Der Schauspieler Jannis Niewöhner über den Roman »Die schönste Version« von Ruth Maria Thomas:
»Ruth Maria Thomas fängt all das ein, was zur Jugend und zum Erwachsenwerden dazugehören kann.«
Wirklich beeindruckt hat mich das Buch »Die schönste Version« von Ruth Maria Thomas.

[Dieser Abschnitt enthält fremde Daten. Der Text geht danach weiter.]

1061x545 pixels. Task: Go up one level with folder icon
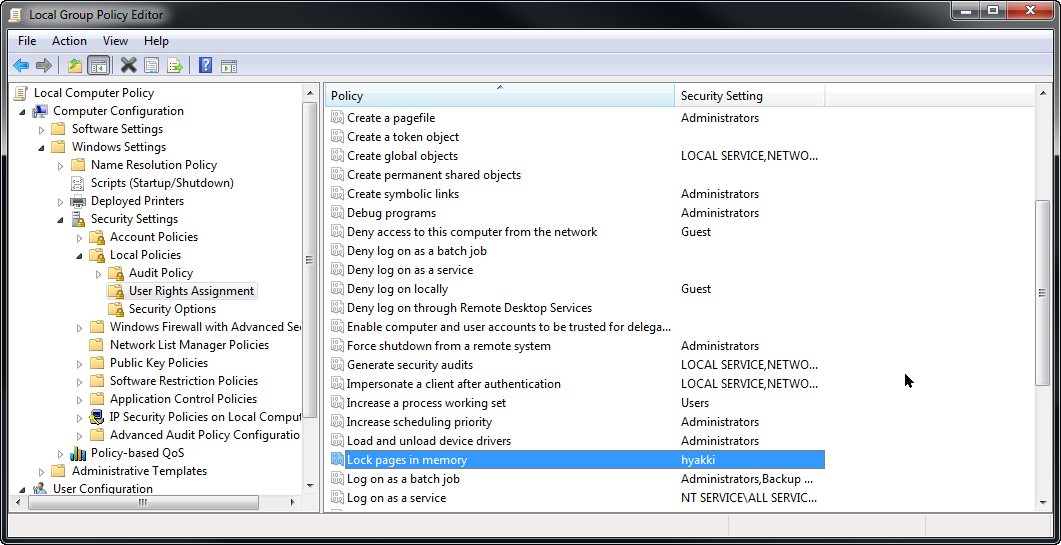[x=74, y=66]
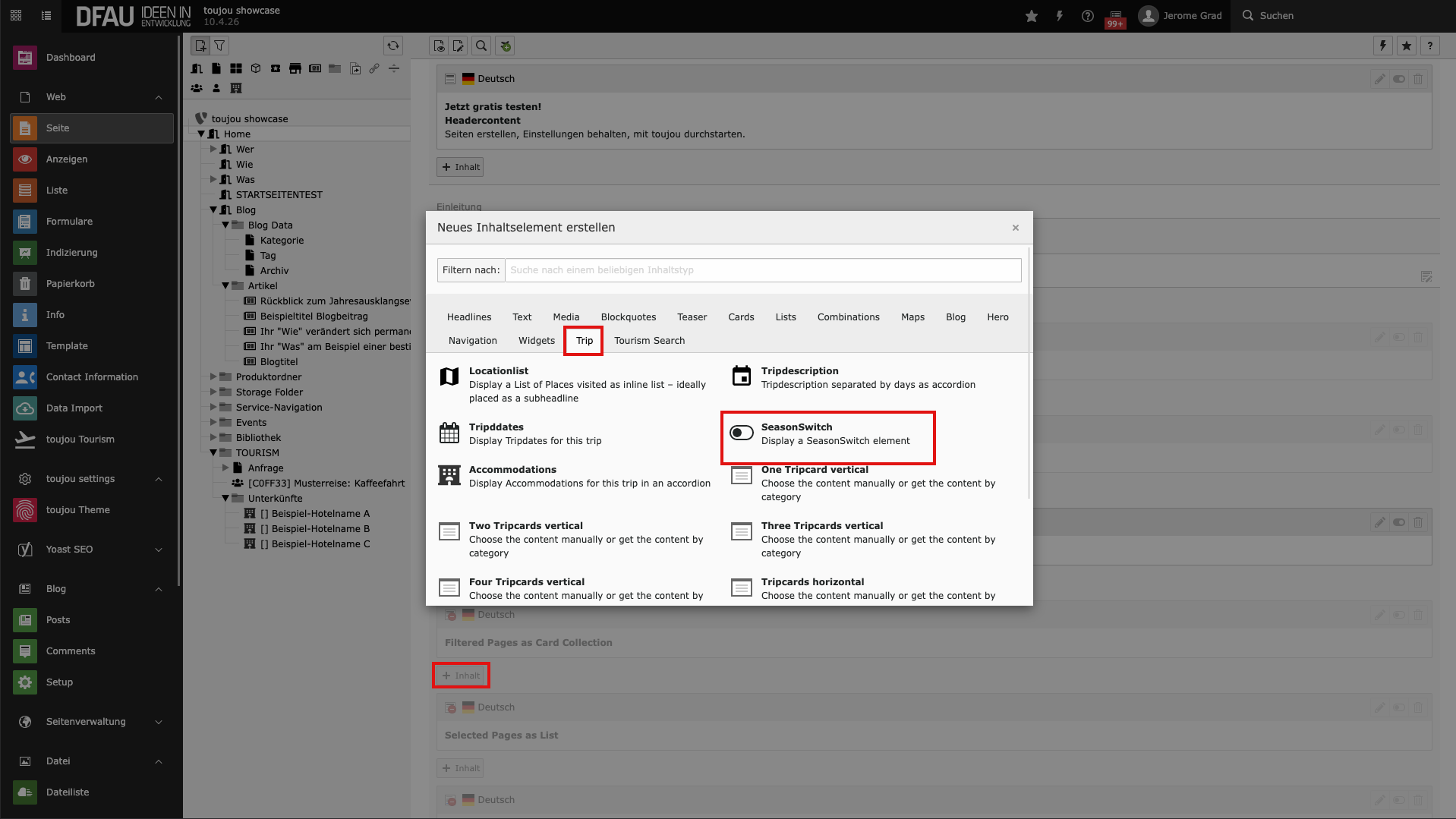Viewport: 1456px width, 819px height.
Task: Switch to the Tourism Search tab
Action: click(649, 341)
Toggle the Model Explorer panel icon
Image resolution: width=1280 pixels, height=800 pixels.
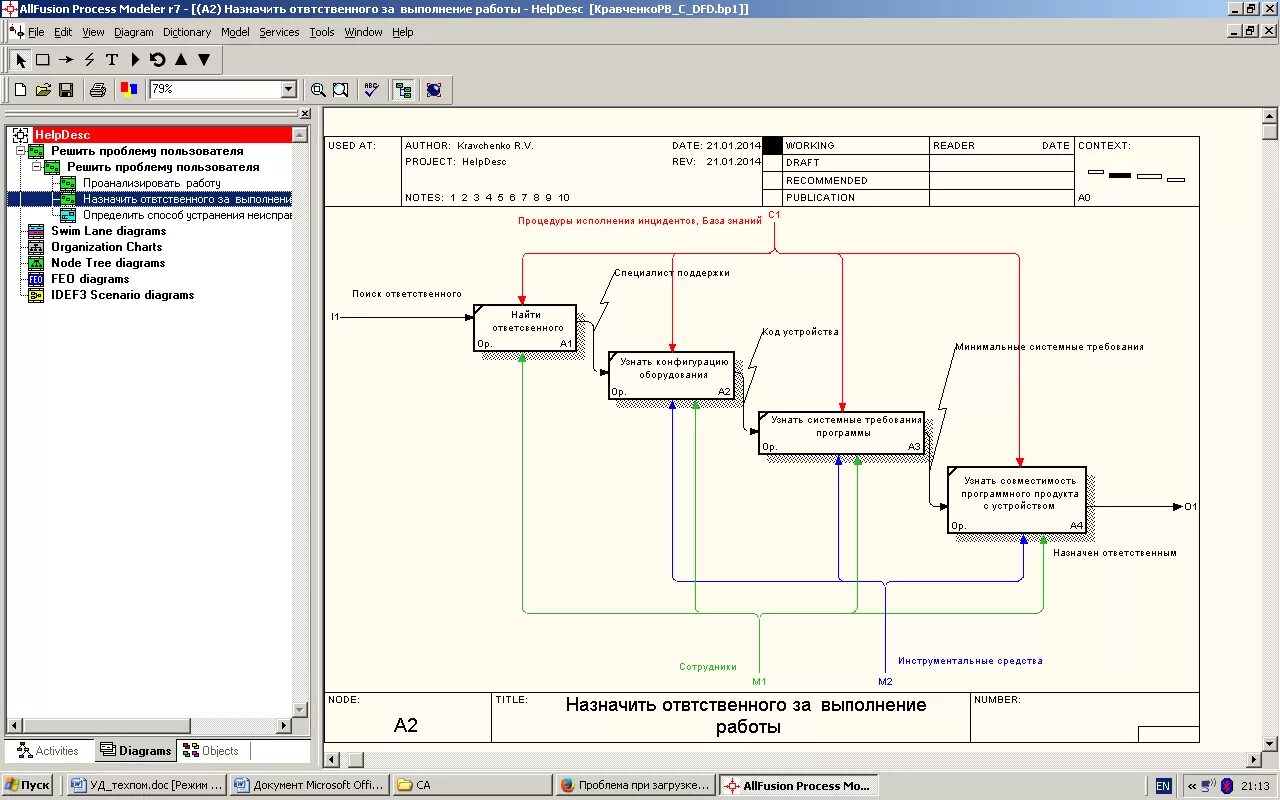pos(403,89)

Jella wird von ihrem Freund Yannik geschlagen und geht in den Tagen danach auf eine Reise in die Vergangenheit mit dem Versuch zu verstehen, wie es so weit kommen konnte.
Es geht um häusliche Gewalt, um Liebe, Freundschaft und ums Erwachsenwerden als junge Frau im Ostdeutschland der Nullerjahre.
Ohne erhobenen Zeigefinger schafft es Ruth Maria Thomas, einen durch ihre genaue und gefühlvolle Beobachtung an die Komplexität des Themas heranzuführen.
Dass ich mich als männlicher Leser so mitgenommen, angesprochen und nicht ausgeschlossen gefühlt habe, ist, finde ich, eine große Stärke von diesem Buch. Ich glaube, der weiblichen Perspektive von dem, was Missbrauch bedeuten kann, und den Gefühlen, die dazugehören, zumindest ein kleines Stück nähergekommen zu sein.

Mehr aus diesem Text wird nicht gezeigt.